The band members just refer to let the music speak for itself.

“I think that sort of privacy is just natural, because there’s really no reason to have that sort of invasive spotlight shining on you at all times when nobody gives a damn about you the rest of the year,” he said. “Three weeks before a new record comes out, everybody wants to know everything — what we had for breakfast — but then we tour, and we come home, and we go back to our jobs, so there’s no need for any of it.

“And besides, no matter what you put out there for people, they’re going to take it do with it what they want. A writer can transcribe an interview totally wrong, and then the editor will come along and chop it up, and in the end, it’s a tangled mess that’s not an accurate reflection of who we really are or what it all means.”

Just don’t mistake the band’s cryptic responses to pointless questions, to their reluctance to reveal things about themselves and their music, to arrogance. That’s not it at all, he added.

“We don’t have any grudge against humanity; on the contrary, we’re Texans, so we do believe in a certain amount of hospitality,” Kerschen said. “But don’t expect us to come to your town and regal you with good spirit, either. William Gaddis once wrote that what’s left of an artist’s personality when they get finished with their part of the work is the dregs. To us, as far as the public effort to communicate, that’s what’s left.

“Personally, for me, that’s OK, because I come from an Irish background, so I can talk to anybody for 100 hours about anything. But that doesn’t represent the band any more than you talking to a guy on the street does.”

So what’s left? The bare essentials. The band formed in 2002, went through a number incarnations and names and has counted among its members enough musicians to fill a college football team’s roster — all strings, in fact.
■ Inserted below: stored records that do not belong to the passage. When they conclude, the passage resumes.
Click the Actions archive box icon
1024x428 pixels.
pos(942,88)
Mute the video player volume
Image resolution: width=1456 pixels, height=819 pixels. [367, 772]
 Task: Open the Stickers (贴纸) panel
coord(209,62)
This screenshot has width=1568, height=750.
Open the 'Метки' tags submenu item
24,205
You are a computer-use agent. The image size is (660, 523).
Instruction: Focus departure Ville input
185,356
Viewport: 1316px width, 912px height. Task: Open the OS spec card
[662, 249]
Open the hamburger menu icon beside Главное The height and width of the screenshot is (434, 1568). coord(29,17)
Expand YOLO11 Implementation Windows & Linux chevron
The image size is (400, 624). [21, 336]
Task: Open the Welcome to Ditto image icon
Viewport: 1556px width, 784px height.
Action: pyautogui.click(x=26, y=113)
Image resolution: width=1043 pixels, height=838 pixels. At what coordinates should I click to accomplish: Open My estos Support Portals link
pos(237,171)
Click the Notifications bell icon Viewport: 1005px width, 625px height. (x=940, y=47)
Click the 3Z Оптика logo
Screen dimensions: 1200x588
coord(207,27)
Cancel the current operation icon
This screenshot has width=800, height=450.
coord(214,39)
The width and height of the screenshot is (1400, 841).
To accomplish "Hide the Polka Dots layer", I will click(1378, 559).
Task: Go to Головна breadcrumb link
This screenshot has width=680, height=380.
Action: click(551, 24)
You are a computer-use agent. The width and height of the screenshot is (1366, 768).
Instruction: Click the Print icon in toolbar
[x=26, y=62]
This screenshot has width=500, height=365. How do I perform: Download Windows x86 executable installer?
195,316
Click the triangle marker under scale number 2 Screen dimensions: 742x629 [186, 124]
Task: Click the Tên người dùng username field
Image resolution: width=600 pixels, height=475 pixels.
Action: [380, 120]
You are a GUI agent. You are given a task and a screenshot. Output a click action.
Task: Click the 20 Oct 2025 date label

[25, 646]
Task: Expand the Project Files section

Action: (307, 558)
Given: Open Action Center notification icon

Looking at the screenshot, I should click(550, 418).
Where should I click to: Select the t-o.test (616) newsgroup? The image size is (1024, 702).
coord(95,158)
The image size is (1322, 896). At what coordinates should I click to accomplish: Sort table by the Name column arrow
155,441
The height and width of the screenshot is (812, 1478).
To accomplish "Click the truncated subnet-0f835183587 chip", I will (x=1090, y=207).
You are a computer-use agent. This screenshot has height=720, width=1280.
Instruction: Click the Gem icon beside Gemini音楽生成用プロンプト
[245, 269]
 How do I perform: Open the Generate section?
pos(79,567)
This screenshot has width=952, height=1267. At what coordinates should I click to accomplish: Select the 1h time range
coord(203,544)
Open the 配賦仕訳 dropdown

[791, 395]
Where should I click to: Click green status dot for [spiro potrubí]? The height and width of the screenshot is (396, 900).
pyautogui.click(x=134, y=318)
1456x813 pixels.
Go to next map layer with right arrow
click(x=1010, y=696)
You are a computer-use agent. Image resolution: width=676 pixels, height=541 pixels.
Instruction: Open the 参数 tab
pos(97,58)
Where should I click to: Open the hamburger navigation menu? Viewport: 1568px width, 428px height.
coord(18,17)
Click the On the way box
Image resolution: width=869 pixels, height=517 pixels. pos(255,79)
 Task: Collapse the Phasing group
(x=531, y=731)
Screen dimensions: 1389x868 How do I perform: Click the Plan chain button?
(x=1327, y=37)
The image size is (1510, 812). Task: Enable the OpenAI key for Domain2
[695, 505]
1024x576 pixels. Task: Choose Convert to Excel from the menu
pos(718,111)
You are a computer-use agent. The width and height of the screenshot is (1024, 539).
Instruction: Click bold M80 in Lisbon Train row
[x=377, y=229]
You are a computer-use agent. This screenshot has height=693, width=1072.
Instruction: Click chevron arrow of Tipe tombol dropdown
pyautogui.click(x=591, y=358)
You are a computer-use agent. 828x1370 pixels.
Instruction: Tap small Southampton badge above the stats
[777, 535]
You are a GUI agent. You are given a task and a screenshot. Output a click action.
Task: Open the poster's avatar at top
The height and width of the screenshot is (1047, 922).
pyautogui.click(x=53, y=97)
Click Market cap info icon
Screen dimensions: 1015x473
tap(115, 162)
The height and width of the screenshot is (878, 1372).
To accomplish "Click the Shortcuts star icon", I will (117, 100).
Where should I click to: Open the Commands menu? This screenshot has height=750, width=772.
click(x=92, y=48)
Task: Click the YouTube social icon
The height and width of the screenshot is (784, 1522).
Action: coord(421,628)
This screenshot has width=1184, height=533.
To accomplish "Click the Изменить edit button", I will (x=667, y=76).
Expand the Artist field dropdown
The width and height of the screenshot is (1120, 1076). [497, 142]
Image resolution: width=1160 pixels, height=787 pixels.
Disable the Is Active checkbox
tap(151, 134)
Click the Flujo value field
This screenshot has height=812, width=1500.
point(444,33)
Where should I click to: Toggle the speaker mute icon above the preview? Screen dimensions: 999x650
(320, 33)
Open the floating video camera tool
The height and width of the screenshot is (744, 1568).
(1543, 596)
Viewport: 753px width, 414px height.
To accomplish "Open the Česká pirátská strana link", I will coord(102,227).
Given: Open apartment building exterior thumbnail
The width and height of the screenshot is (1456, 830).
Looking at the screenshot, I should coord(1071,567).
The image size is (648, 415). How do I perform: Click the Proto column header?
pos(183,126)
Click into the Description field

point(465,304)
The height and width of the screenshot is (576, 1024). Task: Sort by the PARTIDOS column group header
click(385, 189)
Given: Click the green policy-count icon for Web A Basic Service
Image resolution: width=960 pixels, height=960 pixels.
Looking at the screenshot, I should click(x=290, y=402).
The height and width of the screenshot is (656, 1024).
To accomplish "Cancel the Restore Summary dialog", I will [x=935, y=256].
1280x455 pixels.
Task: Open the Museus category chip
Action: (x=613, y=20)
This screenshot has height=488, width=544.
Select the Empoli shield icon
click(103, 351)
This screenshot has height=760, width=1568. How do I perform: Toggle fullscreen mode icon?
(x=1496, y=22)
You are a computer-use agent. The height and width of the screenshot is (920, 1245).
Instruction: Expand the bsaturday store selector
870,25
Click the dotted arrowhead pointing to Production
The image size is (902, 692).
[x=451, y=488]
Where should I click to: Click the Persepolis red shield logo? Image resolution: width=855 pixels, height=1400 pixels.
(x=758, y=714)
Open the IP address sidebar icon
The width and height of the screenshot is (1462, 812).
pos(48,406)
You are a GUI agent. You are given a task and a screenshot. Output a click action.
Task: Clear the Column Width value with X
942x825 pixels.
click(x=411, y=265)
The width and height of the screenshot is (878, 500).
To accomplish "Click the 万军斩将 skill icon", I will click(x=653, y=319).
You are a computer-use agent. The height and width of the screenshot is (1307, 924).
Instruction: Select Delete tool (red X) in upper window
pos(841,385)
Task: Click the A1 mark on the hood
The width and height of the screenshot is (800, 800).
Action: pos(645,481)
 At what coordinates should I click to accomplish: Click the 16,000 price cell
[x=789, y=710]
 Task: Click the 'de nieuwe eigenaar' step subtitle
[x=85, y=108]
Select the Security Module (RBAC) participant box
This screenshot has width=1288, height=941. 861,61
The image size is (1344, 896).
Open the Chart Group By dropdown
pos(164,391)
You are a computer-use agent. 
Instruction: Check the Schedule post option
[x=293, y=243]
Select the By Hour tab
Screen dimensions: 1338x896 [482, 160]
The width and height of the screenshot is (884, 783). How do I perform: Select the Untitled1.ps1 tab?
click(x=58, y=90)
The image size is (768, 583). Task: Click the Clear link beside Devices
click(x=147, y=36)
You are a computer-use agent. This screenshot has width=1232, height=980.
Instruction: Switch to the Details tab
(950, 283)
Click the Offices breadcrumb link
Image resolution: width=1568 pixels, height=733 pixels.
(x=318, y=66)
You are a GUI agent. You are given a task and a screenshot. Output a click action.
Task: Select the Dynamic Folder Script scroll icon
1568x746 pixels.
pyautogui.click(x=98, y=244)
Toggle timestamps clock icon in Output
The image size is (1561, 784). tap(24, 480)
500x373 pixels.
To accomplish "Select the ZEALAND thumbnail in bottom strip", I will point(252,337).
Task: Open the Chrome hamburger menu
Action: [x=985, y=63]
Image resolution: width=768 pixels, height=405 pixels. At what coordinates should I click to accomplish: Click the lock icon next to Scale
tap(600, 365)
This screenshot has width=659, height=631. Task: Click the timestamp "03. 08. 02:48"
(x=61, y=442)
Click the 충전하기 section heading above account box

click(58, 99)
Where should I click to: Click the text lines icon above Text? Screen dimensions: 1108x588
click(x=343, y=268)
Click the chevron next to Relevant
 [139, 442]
“We’ve got a lot of members, and they’re all essential members, but there are only a few editors,” Kerschen said. “I just like to write songs, and sometimes sing them. We write a lot of songs by nature, and the majority of the members have their own bands, ones where they’re the primary creators and producers and editor. In this one, Erika and I do a lot of the initial writing, then we play it out with everybody else so that everybody, at different points, have different roles.

“We just write constantly, and we have a lot of time and a lot of material to sit back and decide what we’re into and what works together. Any kind of ethos or aesthetic that can be perceived from that — that’s accidental. The end result is that we’re not artists, but we have a craft. We’re about improving ourselves and the world, about providing examples of self-improvement that people can see in their own realm to sort of step up their game.”